Experiencing collective tragedy made me search for answers. From sociology, I learned that societies often fail more from within than without — when institutions lose their higher purpose, when they serve hierarchies rather than the common good, and when they scapegoat instead of confessing and repairing.
And faith communities are no different. What holds us together isn’t stone temples, rigid doctrines, or even the traditions we cherish most. What holds us together is the God who chooses to dwell in human hearts, in communities that break bread together,
who welcome the outsider, and refuse to give up on one another when the world feels unsteady.
And that realization brings us full circle to where we began this morning.
Healthy faith has always lived in the creative tension between order and adaptation.
The Temple represented order — a sacred center, a place to anchor life.
But when that center collapsed, God did not vanish. God moved.
Or perhaps more truthfully: our attempts to contain God failed.

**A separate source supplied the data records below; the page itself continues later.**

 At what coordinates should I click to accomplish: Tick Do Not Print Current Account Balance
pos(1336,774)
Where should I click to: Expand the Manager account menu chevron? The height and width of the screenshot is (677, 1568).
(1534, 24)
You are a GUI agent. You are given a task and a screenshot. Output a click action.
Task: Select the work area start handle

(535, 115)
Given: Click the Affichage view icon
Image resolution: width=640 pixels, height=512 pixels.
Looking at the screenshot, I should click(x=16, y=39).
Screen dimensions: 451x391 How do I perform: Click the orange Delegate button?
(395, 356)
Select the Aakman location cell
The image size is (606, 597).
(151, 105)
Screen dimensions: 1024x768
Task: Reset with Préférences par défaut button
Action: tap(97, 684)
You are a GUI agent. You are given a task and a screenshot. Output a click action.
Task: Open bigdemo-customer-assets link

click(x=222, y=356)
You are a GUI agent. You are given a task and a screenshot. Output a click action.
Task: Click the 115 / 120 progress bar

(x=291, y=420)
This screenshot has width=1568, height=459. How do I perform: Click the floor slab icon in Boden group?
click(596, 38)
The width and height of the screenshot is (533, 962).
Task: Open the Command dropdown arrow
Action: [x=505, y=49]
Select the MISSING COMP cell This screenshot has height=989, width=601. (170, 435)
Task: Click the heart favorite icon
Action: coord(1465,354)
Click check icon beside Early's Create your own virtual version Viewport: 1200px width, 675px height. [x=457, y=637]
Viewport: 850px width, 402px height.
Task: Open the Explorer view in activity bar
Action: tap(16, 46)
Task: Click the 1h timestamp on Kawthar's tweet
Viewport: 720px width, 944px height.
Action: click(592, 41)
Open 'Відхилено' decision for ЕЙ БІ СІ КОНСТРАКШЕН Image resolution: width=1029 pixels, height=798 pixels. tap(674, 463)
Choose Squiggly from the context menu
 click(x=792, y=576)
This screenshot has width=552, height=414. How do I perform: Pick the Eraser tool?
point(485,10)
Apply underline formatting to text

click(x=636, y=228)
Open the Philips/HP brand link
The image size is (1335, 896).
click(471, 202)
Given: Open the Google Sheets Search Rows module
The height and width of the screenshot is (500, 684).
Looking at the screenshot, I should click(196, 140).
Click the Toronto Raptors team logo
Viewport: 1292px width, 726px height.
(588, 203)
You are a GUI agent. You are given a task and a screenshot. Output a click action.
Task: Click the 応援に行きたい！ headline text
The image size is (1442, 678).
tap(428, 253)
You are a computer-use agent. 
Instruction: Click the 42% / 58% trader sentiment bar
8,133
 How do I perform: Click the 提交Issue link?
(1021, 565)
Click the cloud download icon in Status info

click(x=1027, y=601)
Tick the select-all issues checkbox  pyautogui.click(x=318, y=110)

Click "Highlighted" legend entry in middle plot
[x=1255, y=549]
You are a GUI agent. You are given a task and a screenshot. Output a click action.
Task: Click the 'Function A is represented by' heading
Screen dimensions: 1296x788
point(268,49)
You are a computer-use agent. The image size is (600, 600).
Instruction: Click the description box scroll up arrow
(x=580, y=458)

The Spirit moved into new forms of community and worship —from the upper room, to the homes where early Christians gathered, to every place where two or three meet in Christ’s name. When our world shakes — when institutions feel fragile, when headlines break our hearts, when our own lives enter seasons of upheaval — the God who carried our ancestors through destruction is the same God who carries us now. The forms of faith may change; the Spirit who fills them does not.
Things fall apart.
But God does not.
And in every season of collapse or confusion, the Spirit is quietly building something new —
a sanctuary not of stone,
but of living hearts;
not of marble,
but of mercy;
not of gold,
but of courage and compassion.
This is the holy tension Jesus invites us into:
to honor what is ancient and wise,
and to welcome what God is making new right now.
That is the Temple the world cannot tear down.
That is the hope Jesus places in our hands.
And that is the life that endures —by trusting God enough to love boldly in the present.